# Work order
Every entry below must be reproduced exactly.

# Records for this task
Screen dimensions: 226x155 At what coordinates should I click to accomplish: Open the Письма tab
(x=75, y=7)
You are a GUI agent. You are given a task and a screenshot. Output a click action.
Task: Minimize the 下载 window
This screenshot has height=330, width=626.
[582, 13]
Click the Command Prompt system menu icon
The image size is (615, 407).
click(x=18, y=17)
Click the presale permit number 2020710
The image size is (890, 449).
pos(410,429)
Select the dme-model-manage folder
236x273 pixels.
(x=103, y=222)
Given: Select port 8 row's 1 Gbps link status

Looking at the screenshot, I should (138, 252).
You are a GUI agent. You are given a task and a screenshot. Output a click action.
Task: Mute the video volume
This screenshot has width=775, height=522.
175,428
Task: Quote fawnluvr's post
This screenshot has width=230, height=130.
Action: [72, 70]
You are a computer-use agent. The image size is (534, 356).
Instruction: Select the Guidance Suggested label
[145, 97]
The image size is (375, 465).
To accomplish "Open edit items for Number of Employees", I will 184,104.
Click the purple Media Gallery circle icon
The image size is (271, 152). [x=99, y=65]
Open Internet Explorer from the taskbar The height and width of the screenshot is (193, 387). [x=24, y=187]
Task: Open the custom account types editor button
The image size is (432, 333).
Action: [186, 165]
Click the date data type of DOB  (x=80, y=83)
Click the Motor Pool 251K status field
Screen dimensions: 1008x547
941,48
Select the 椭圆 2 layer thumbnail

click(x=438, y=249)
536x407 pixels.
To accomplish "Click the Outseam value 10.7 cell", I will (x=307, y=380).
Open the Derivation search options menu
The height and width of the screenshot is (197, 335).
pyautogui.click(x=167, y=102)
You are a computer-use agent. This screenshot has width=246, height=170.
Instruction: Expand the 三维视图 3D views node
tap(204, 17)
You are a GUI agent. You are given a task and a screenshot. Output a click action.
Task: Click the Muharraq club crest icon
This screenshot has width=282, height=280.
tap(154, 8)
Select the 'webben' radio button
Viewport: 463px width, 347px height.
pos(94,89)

# The answer
Screen dimensions: 226x155 At what coordinates should I click to accomplish: Open the Письма tab
(x=75, y=7)
You are a GUI agent. You are given a task and a screenshot. Output a click action.
Task: Minimize the 下载 window
This screenshot has height=330, width=626.
[582, 13]
Click the Command Prompt system menu icon
The image size is (615, 407).
click(x=18, y=17)
Click the presale permit number 2020710
The image size is (890, 449).
pos(410,429)
Select the dme-model-manage folder
236x273 pixels.
(x=103, y=222)
Given: Select port 8 row's 1 Gbps link status

Looking at the screenshot, I should (138, 252).
You are a GUI agent. You are given a task and a screenshot. Output a click action.
Task: Mute the video volume
This screenshot has width=775, height=522.
175,428
Task: Quote fawnluvr's post
This screenshot has width=230, height=130.
Action: [72, 70]
You are a computer-use agent. The image size is (534, 356).
Instruction: Select the Guidance Suggested label
[145, 97]
The image size is (375, 465).
To accomplish "Open edit items for Number of Employees", I will 184,104.
Click the purple Media Gallery circle icon
The image size is (271, 152). [x=99, y=65]
Open Internet Explorer from the taskbar The height and width of the screenshot is (193, 387). [x=24, y=187]
Task: Open the custom account types editor button
The image size is (432, 333).
Action: [186, 165]
Click the date data type of DOB  (x=80, y=83)
Click the Motor Pool 251K status field
Screen dimensions: 1008x547
941,48
Select the 椭圆 2 layer thumbnail

click(x=438, y=249)
536x407 pixels.
To accomplish "Click the Outseam value 10.7 cell", I will (x=307, y=380).
Open the Derivation search options menu
The height and width of the screenshot is (197, 335).
pyautogui.click(x=167, y=102)
You are a computer-use agent. This screenshot has width=246, height=170.
Instruction: Expand the 三维视图 3D views node
tap(204, 17)
You are a GUI agent. You are given a task and a screenshot. Output a click action.
Task: Click the Muharraq club crest icon
This screenshot has width=282, height=280.
tap(154, 8)
Select the 'webben' radio button
Viewport: 463px width, 347px height.
pos(94,89)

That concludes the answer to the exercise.